BRET STEPHENS: Trump and the annihilation of shame
EDITOR’S NOTE: Bret Stephens has been an Opinion columnist with The New York Times since April 2017. He won a Pulitzer Prize for commentary at The Wall Street Journal in 2013 and was previously editor in chief of The Jerusalem Post.
I had never heard of Charles Van Doren until, in college, I saw the movie “Quiz Show,” and I probably never thought of him again until I read his obituary this week in The Times. Van Doren, if you didn’t know, was the polished scion of a distinguished American literary family, who in the 1950s was a champion contestant on the NBC show “Twenty-One,” dazzling millions of viewers with what looked like preternatural erudition.
But the show had been rigged, the contestants coached, their fates determined by the need of the producers to manufacture drama and maintain ratings. When the truth came out, America was scandalized and Van Doren nearly ruined.
“I would give almost anything I have to reverse the course of my life in the last three years,” he told a congressional committee in 1959, after finally coming clean about what he had done (along with other contestants). He spent the remainder of his 93 years living a decidedly quiet and unblemished life.
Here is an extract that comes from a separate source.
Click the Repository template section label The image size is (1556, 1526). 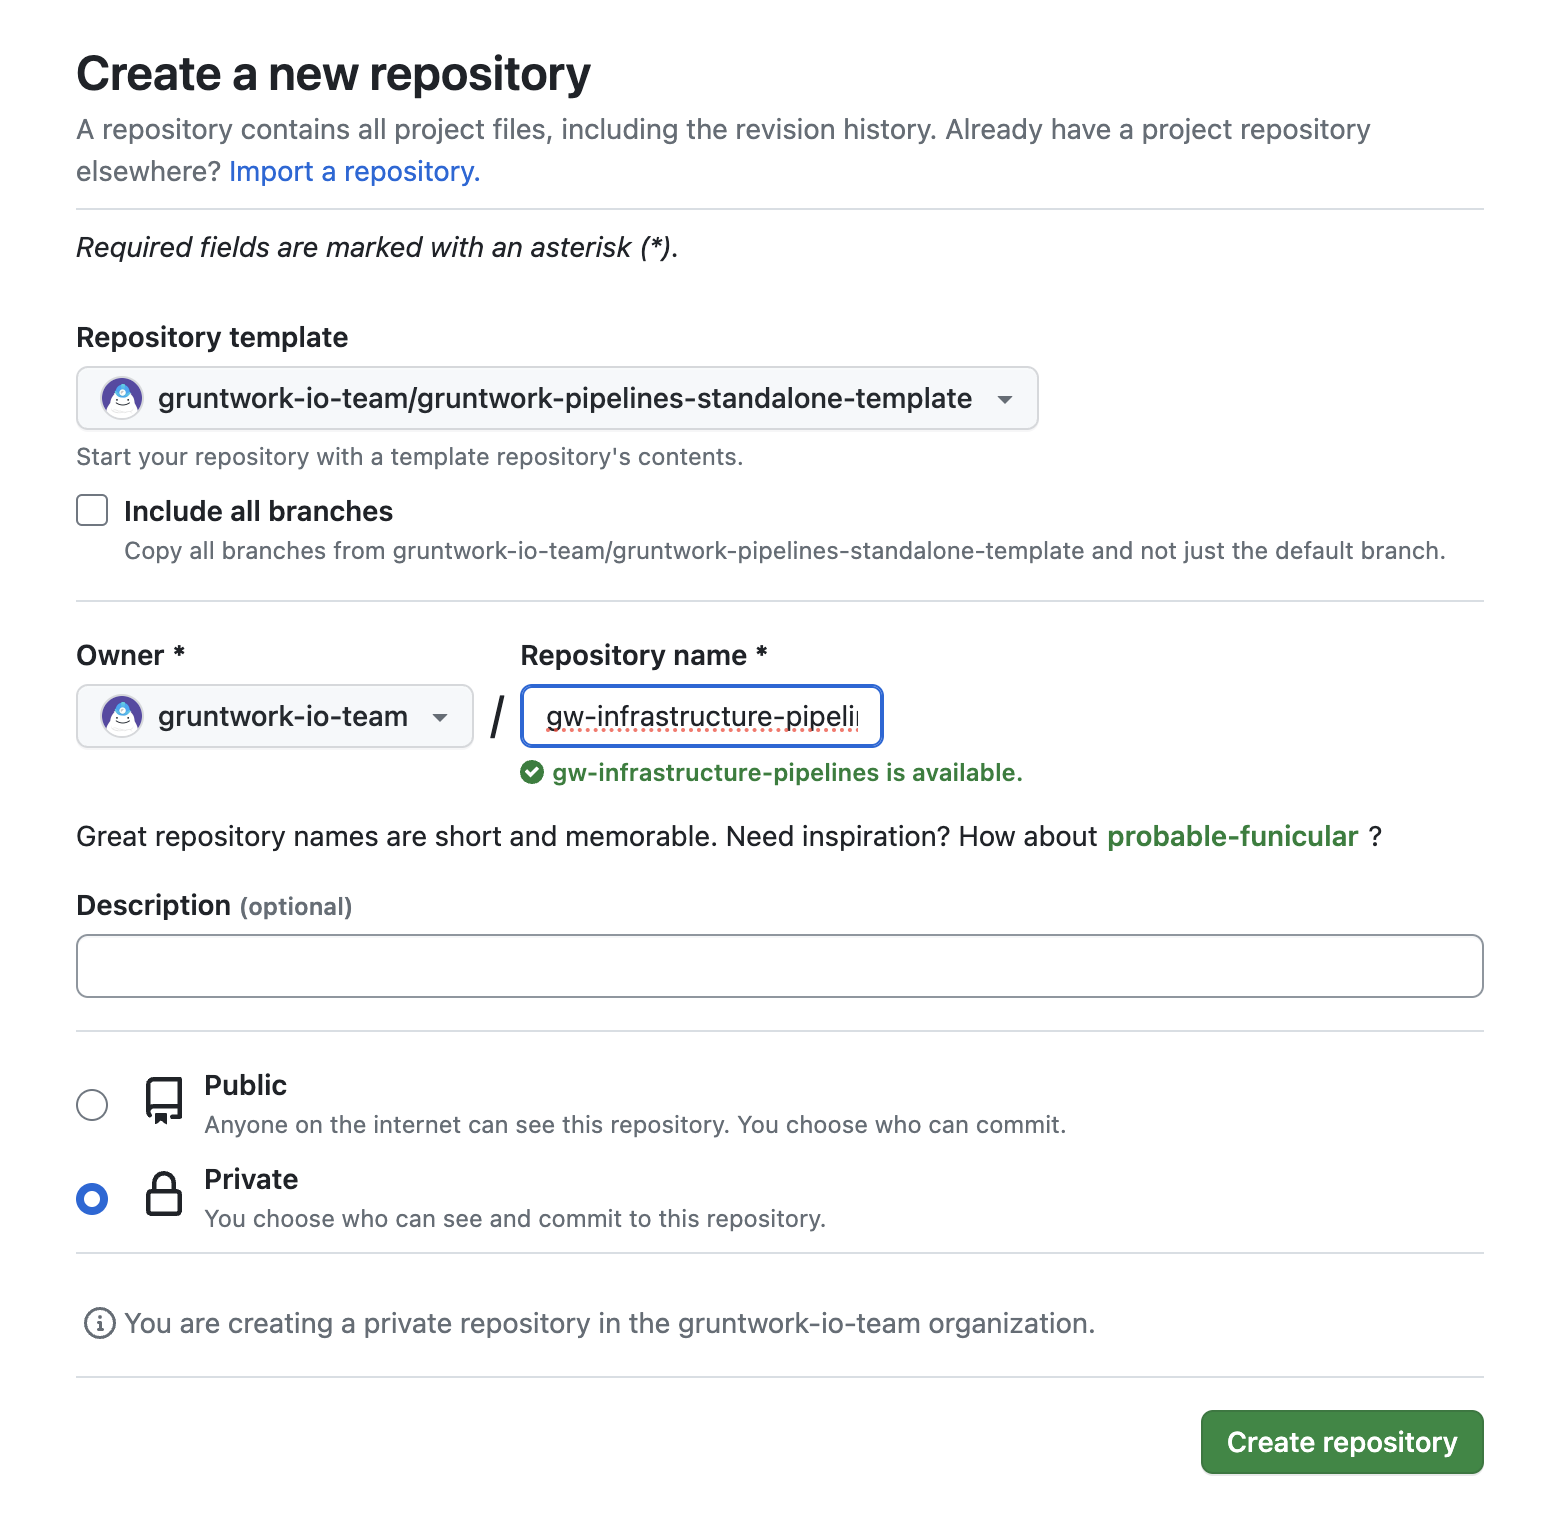pyautogui.click(x=211, y=337)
Had Van Doren come along a few decades later, there would have been no big scandal in fabricating reality and no great shame in participating in it. The lines between fame and infamy would have blurred, and both could be monetized. Personal disgrace might have been explained away as a form of victimization by a greedy corporation, an unloving parent, systemic social forces — or with the claim, possibly true, that nearly everybody does it.
The contrast between then and now is worth pondering in the Age of Trump — an age whose signature feature isn’t populism or nationalism or any other –ism widely attached to the president. It’s the attempted annihilation of shame. Shame is neither sin nor folly. It’s what people are supposed to feel in the commission, recollection or exposure of sin and folly.
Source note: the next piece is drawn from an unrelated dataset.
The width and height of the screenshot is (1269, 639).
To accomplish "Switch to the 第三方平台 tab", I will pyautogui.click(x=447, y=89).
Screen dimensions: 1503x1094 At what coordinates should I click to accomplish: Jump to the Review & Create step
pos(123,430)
In days bygone, the prescribed method for avoiding shame was behaving well. Or, if it couldn’t be avoided, feeling deep remorse and performing some sort of penance.
By contrast, the Trumpian method for avoiding shame is not giving a damn. Spurious bone-spur draft deferment? Shrug. Fraudulent business and charitable practices? Snigger. Outrageous personal invective? Sneer. Inhumane treatment of children at the border? Snarl.
Hush-money payoffs to a porn-star and centerfold mistresses? Stud!
The annihilation of shame requires two things. First, nerve: Whatever else might be said about Trump, it takes immense brass to lie as frequently and flagrantly as he does without apparently triggering any kind of internal emotional crisis. Ordinary mortals tend to blush when caught out in some kind of mischief. Trump smirks.
But it also takes public acquiescence. Van Doren might have succeeded in quickly burying his shame if the revelation of his cheating hadn’t led to tidal waves of dismay and disdain. The United States of the 1950s wasn’t yet the land of premature exoneration. A half-century after the scandal, when Van Doren finally wrote about his experiences in an essay for The New Yorker, he confessed, “It’s been hard to get away, partly because the man who cheated on ‘Twenty-One’ is still part of me.”
Will the cheaters of today — think of Jussie Smollett or Felicity Huffman — feel the same kind of self-reproach in 10 or 20 years? Hard to say, though I doubt it. Smollett, who was accused of staging a hate crime against himself, expressed no contrition after all the charges against him were curiously dropped and his court file sealed. Huffman did better by pleading guilty in the college-admissions cheating scandal, and will surely have to lay low for a while. But a comeback story — polished, perhaps, by a teary TV confessional and a tastefully publicized journey of self-discovery — surely awaits her, and maybe Smollett, too.
It was once the useful role of conservatives to resist these sorts of trends — to stand athwart declining moral standards, yelling Stop. They lost whatever right they had to play that role when they got behind Trump, not only acquiescing in the culture of shamelessness but also savoring its fruits. Among them: Never being beholden to what they said or wrote yesterday. Never holding themselves to the standards they demand of others. Never having to say they are sorry.
Trump-supporting conservatives — the self-aware ones, at least — justify this bargain as a price worth paying in order to wage ideological combat against the hypostatized evil left. In fact it only makes them enablers in the degraded culture they once deplored. What Chicago prosecutor Kim Foxx is to Smollett, they are to Trump.
Not everyone has to succumb to this culture. In his New Yorker essay, Van Doren revealed that in the early 1990s he was offered $100,000 by the makers of “Quiz Show” to serve as a “guarantee of [the film’s] truthfulness.” Van Doren admits he was tempted, but at the urging of his wife he turned the money down. Even after more than 30 years of suffering and contrition, he chose not to profit from a dishonorable deed.
Van Doren died redeemed. Rest in peace.